Für die Tiere ist mit der Massentierhaltung nicht nur ein sehr kurzes Leben, sondern auch ein Leben mit vielen Krankheiten verbunden. Die Enge im Stall, fehlendes Licht und frische Luft und in jeder Ecke liegen Fäkalien: da sind Erkrankungen natürlich vorprogrammiert. Ebenso neigen die hochgezüchteten Arten zu Erkrankungen an den Gelenken und Organen, da ihre Körper für ein so schnelles Wachstum nicht ausgelegt sind.

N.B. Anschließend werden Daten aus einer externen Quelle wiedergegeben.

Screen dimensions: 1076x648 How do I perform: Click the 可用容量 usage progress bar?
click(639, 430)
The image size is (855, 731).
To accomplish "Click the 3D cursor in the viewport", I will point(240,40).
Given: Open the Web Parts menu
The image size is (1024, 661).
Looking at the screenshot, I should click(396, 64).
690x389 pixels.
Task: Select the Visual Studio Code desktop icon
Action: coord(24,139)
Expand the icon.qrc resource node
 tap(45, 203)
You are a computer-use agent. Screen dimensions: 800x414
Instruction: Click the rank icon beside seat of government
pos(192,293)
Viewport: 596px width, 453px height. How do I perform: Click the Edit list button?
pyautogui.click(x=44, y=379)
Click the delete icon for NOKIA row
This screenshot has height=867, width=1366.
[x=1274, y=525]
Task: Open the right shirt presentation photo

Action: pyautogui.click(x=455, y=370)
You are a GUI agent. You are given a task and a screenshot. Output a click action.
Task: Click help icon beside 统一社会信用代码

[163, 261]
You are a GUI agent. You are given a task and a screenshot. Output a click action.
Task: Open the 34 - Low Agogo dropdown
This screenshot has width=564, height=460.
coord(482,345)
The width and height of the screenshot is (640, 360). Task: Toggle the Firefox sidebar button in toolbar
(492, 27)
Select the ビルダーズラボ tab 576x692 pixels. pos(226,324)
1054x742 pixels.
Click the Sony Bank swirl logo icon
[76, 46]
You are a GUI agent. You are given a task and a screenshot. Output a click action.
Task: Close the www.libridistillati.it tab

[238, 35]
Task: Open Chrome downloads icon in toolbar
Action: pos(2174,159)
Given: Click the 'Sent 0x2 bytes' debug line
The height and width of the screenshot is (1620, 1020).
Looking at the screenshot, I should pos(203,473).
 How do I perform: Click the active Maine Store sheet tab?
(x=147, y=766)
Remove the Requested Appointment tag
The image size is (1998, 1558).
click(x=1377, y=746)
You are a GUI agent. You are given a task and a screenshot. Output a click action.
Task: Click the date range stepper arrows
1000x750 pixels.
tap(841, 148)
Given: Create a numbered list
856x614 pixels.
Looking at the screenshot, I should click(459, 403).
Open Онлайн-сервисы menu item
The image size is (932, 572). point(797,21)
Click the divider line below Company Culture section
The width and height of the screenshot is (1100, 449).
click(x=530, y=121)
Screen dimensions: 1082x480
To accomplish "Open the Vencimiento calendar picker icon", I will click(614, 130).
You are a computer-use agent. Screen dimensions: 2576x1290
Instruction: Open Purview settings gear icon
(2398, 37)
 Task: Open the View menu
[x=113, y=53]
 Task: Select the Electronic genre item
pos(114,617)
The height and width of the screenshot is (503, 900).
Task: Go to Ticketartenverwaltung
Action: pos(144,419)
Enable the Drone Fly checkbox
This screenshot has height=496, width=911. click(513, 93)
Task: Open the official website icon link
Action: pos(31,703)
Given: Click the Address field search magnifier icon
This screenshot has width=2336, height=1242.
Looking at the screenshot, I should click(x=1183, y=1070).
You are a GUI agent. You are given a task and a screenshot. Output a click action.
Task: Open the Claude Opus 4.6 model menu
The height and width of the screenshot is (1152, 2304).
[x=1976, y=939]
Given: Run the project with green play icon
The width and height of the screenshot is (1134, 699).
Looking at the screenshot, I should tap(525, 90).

Ca. 90% der Milchkühe sind krank

„Ob Ei, Milch oder Schnitzel – fast jedes vierte Tierprodukt im Handel stammt von einem kranken Tier“, begründeten die Verbände ihren Vorschlag. Wissenschaftliche Studien gingen bei Mastschweinen von Lungenerkrankungsraten um die 50 Prozent und schmerzhaft verdickten Gelenken um die 40 Prozent aus. Bis zu 90 Prozent der Milchkühe erkrankten im Durchschnitt einmal im Jahr, sei es am Euter, an Stoffwechsel-Störungen oder an den Klauen. Viele Masthühner und Puten könnten am Ende der Mast aufgrund ihres schnellen Wachstums nicht mehr richtig laufen. Über 50 Prozent der Legehennen erlitten Knochenbrüche. Quelle

Ein weiteres Problem ist die Kontrolle der Tiere durch Veterinärbehörden. Landwirtschaftliche Betriebe werden demnach nur alle 17 Jahre kontrolliert! Wie soll so angemessen sichergestellt werden, dass es den Tieren gut geht … bevor sie getötet werden (ihr erkennt die Ironie daran?!).

Wie lange soll dieses System noch unterstützt werden? Wie lange wollen die Menschen noch weggucken und so tun, als wäre alles in Ordnung? Das Märchen vom glücklichen Tier, welches human geschlachtet wird, ist eben nur ein Märchen und nicht die Realität. Du kannst es ändern!